Would you restate each line of the data below word for word, without its pictures?

| DATA FOR THE TASK |
----------

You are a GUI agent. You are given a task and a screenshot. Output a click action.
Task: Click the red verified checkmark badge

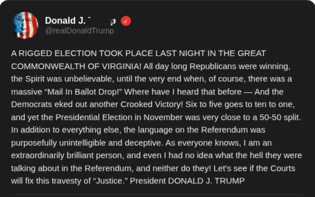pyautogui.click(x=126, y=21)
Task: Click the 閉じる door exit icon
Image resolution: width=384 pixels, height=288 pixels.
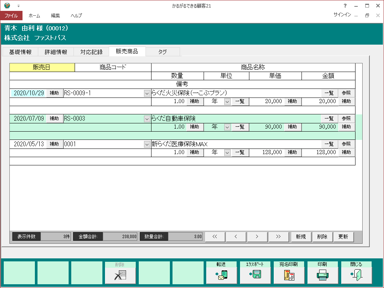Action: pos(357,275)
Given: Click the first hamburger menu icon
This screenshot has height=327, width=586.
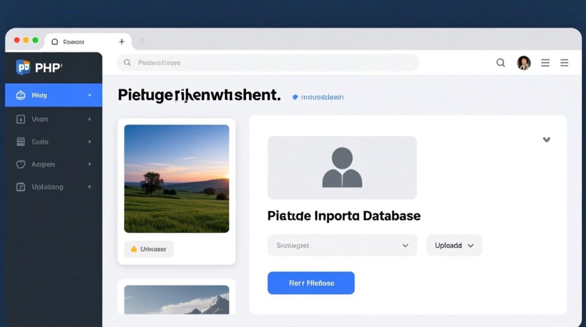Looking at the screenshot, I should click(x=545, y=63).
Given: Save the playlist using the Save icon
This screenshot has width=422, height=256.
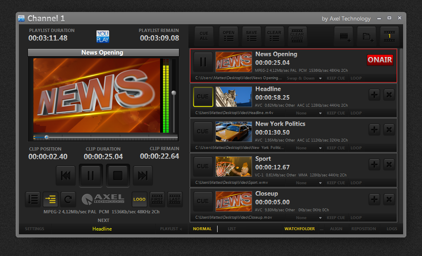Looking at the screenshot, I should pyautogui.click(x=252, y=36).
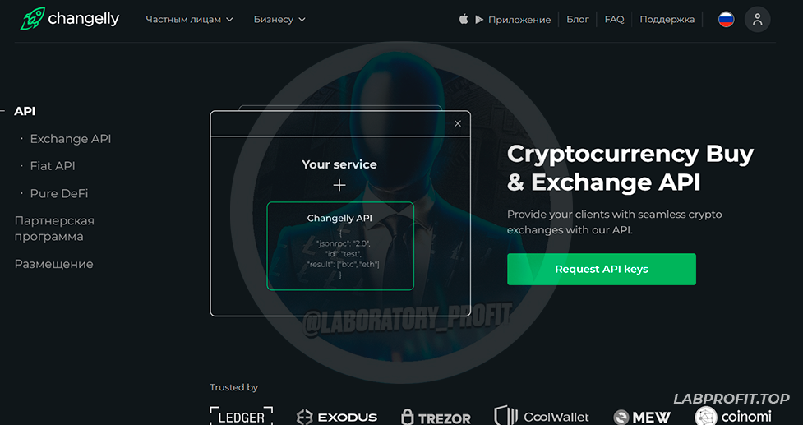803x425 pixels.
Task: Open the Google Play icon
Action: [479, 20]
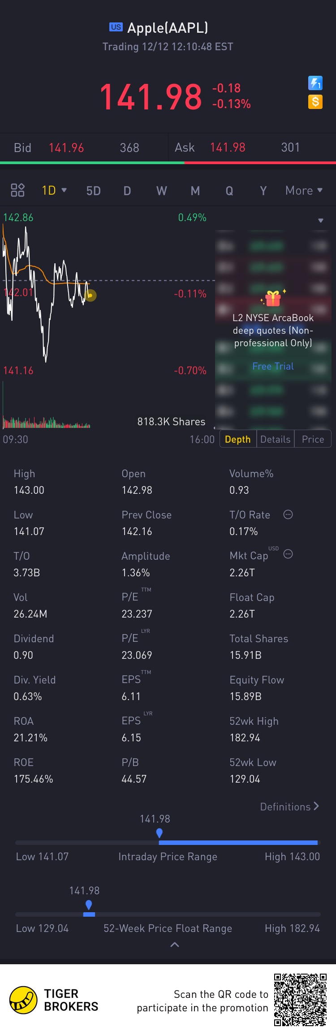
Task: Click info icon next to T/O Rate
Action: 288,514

----------

| ANSWER FOR THIS EXERCISE |
You are a GUI agent. You are given a task and a screenshot. Output a click action.
Task: Click the red verified checkmark badge

pyautogui.click(x=126, y=21)
Task: Click the 閉じる door exit icon
Image resolution: width=384 pixels, height=288 pixels.
Action: pos(357,275)
Given: Click the first hamburger menu icon
This screenshot has height=327, width=586.
Looking at the screenshot, I should click(x=545, y=63).
Given: Save the playlist using the Save icon
This screenshot has width=422, height=256.
Looking at the screenshot, I should pyautogui.click(x=252, y=36).
803x425 pixels.
Task: Open the Google Play icon
Action: [479, 20]
Task: Click info icon next to T/O Rate
Action: 288,514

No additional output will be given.